EXERCISE AIM: In the algal pond findings, rewrite the section from "10. The strains" up to and including "only about $10/mt.", changing "sedimentation" to "flocculation".

**** SUPPLIED PASSAGE

5. Nighttime productivity losses increased to 10% to 20 % in July, when grazers were present; nighttime respiratory losses were high only at high temperatures.

6. There is a significant decrease in productivity in the afternoons, compared to the mornings, in the algal ponds.

7. Oxygen levels can increase as much as 40 mg/L, over 450% of saturation, and high oxygen levels limit productivity in some strains but not others. Oxygen inhibition was synergistic with other limiting factors (e. g., temperature).

8. Increasing TDS from 0.4 to 4 ppt decreased productivity, depending on strains.

9. Mixing power inputs were small at low mixing velocities (e. g., 15 cm/s) but increased exponentially. Productivity was independent of mixing speed.

10. The strains investigated in this study did not exhibit high lipid contents even upon N limitation.

11. The transfer of CO2 into the ponds was more than 60% efficient, even though the CO2 was transferred through only the 20-cm depth of the pond.

12. Harvesting by sedimentation has promise, but was strain specific and was increased by N limitation.

13. Initial experiments demonstrated that media recycle is feasible.

14. Project end input operating costs for large-scale production (@ $50/mt CO2,

70% use efficiency, etc.) was $130/mt of algae, of which half was for CO2 and one-third for other nutrients, with pumping and mixing power only about $10/mt.

********
**** SOURCE MATERIAL

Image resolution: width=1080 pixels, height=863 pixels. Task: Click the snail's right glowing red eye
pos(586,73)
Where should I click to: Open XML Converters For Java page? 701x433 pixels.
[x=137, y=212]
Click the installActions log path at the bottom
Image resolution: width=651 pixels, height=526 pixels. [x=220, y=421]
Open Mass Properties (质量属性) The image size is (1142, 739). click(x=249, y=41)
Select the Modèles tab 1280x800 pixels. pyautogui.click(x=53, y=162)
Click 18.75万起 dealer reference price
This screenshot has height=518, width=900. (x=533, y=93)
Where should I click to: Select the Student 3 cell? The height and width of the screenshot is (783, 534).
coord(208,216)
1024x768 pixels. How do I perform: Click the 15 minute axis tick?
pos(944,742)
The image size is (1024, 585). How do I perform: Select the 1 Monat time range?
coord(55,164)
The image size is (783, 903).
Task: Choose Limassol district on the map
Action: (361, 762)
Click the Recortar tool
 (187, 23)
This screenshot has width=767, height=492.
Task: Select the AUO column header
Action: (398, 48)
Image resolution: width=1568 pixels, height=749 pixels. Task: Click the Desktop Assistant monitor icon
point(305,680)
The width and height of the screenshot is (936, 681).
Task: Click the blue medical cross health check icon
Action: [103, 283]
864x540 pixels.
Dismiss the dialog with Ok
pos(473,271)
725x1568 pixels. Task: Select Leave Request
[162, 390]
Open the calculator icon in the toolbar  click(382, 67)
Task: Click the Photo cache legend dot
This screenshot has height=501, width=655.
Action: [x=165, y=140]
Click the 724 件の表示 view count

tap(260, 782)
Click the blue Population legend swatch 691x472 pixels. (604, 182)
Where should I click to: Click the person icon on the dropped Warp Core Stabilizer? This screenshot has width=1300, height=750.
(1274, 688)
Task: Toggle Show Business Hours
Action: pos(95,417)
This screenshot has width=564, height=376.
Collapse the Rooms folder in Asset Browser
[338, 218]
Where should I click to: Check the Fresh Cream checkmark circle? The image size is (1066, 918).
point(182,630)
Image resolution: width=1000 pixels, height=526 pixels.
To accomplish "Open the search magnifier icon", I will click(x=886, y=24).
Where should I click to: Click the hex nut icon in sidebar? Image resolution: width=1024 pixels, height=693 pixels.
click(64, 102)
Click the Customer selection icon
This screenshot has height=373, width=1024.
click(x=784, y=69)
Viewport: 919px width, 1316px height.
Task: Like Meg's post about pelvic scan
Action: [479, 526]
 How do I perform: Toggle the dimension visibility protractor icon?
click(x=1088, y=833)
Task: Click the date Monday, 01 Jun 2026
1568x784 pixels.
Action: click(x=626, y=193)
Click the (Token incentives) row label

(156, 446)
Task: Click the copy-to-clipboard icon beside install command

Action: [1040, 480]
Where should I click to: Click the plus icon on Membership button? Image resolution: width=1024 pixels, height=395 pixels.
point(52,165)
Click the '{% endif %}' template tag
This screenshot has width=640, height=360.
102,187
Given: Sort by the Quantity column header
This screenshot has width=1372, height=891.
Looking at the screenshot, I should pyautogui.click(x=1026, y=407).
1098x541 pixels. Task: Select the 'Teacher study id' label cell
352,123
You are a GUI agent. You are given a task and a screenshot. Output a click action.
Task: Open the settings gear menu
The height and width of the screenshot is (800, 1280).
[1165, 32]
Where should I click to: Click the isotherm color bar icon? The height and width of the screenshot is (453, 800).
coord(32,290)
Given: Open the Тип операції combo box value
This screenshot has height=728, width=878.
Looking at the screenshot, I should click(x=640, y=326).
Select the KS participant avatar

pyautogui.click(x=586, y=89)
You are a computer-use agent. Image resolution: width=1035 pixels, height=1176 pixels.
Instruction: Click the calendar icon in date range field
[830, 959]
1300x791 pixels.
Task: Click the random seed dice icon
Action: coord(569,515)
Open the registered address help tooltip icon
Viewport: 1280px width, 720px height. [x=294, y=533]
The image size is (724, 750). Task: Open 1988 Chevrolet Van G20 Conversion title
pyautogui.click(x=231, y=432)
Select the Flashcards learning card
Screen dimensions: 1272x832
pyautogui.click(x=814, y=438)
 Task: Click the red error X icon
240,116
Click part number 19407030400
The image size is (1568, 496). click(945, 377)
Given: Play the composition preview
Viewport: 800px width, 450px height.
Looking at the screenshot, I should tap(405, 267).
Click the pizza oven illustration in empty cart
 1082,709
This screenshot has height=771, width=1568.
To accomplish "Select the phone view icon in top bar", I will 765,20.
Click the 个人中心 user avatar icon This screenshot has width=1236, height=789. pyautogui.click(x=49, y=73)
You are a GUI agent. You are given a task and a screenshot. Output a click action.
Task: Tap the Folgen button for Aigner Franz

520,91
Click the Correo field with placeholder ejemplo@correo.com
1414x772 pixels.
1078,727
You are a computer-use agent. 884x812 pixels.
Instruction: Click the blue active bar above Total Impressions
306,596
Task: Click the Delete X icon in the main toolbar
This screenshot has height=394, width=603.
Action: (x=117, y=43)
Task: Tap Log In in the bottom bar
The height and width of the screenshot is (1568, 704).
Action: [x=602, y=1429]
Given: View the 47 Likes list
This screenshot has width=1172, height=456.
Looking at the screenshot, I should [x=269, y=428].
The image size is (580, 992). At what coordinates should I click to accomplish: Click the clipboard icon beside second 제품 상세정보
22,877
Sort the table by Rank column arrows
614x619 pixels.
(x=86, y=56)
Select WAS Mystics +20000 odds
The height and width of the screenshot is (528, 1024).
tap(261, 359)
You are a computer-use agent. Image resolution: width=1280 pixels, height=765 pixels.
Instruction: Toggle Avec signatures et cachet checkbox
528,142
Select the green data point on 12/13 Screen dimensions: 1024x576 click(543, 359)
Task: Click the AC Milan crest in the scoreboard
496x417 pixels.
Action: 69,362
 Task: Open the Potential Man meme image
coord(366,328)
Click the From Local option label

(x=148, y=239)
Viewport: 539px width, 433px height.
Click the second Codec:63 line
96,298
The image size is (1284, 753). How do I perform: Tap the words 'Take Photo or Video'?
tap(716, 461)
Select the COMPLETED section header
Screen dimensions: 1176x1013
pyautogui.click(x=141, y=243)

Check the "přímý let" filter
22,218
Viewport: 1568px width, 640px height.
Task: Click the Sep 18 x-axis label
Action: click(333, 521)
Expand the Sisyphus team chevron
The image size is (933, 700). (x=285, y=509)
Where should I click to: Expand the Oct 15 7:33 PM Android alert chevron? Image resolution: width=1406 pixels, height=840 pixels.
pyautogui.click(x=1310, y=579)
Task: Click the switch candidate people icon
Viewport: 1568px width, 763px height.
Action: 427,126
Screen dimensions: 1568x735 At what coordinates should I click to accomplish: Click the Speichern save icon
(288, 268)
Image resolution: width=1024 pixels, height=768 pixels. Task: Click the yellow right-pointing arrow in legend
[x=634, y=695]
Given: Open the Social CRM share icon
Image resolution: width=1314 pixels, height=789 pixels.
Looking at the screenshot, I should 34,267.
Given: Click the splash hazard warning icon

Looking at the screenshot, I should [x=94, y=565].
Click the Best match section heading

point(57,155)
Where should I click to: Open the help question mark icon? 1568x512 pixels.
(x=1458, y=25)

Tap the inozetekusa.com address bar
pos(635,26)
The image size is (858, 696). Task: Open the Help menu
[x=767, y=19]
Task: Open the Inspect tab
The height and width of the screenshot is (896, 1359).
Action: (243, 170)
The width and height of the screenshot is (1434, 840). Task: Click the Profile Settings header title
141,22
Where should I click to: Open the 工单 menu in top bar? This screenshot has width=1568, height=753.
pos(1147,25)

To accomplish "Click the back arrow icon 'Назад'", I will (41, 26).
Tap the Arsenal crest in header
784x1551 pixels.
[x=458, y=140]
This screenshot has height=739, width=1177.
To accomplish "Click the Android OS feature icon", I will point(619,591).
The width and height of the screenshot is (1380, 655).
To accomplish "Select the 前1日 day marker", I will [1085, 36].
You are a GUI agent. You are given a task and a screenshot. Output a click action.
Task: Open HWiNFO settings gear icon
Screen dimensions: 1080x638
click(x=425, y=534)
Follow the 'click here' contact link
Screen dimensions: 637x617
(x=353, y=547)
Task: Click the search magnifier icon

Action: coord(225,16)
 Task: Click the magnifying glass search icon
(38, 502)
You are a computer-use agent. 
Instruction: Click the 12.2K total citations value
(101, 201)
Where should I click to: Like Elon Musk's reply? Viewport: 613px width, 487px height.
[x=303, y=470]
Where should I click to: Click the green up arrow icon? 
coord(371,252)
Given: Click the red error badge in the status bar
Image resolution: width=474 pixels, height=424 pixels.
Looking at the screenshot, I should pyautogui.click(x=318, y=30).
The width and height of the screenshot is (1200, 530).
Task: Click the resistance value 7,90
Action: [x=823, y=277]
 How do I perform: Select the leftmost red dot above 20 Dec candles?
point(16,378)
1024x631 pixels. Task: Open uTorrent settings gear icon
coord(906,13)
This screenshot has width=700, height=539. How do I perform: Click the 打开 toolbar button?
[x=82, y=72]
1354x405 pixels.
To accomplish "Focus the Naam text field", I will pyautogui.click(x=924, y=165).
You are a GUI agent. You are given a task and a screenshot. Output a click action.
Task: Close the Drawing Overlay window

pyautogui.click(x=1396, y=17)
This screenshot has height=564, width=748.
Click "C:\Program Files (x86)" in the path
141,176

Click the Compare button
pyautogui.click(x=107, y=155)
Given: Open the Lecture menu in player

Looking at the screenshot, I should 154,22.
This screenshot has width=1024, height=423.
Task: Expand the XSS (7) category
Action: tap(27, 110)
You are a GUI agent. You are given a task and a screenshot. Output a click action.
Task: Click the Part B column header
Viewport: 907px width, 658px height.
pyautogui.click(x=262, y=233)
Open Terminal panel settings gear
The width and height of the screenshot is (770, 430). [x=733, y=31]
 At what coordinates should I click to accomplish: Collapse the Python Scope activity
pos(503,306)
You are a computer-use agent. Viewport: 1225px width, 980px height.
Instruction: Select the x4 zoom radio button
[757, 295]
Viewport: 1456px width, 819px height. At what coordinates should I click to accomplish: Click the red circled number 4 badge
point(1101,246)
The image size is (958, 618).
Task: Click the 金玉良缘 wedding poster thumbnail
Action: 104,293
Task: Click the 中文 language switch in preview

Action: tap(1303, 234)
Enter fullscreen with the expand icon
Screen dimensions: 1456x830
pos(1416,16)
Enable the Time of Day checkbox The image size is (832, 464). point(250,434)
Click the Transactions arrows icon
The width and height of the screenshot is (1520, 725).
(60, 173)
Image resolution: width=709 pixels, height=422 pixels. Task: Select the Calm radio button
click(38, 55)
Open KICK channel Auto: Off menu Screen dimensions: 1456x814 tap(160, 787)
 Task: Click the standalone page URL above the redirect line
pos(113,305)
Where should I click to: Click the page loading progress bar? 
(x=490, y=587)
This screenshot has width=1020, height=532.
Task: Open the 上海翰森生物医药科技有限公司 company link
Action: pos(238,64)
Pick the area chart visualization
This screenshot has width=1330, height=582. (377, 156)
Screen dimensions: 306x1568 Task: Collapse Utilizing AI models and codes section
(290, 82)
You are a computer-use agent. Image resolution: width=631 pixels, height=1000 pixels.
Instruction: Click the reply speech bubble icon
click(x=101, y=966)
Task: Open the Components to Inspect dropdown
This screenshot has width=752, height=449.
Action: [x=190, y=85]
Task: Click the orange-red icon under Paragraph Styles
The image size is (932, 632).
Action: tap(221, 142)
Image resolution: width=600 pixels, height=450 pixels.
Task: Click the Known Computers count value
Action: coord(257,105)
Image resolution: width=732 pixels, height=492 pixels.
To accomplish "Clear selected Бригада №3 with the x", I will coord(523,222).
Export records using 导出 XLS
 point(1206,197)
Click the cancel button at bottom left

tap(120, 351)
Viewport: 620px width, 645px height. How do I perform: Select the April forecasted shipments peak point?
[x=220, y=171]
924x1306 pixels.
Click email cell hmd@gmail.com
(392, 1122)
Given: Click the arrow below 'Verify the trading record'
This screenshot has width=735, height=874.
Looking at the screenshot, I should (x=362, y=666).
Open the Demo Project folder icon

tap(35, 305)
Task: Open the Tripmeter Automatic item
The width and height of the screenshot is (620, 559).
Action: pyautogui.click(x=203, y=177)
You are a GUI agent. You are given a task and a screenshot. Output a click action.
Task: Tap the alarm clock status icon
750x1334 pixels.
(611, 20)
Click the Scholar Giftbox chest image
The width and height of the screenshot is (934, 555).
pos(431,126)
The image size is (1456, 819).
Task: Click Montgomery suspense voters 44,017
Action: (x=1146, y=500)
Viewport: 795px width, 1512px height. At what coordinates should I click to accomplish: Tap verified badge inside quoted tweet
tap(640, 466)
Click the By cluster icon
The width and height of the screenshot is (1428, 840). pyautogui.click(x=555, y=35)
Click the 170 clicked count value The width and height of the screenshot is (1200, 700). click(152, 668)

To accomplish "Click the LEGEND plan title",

********

WRITTEN SOLUTION:
10. The strains investigated in this study did not exhibit high lipid contents even upon N limitation.

11. The transfer of CO2 into the ponds was more than 60% efficient, even though the CO2 was transferred through only the 20-cm depth of the pond.

12. Harvesting by flocculation has promise, but was strain specific and was increased by N limitation.

13. Initial experiments demonstrated that media recycle is feasible.

14. Project end input operating costs for large-scale production (@ $50/mt CO2,

70% use efficiency, etc.) was $130/mt of algae, of which half was for CO2 and one-third for other nutrients, with pumping and mixing power only about $10/mt.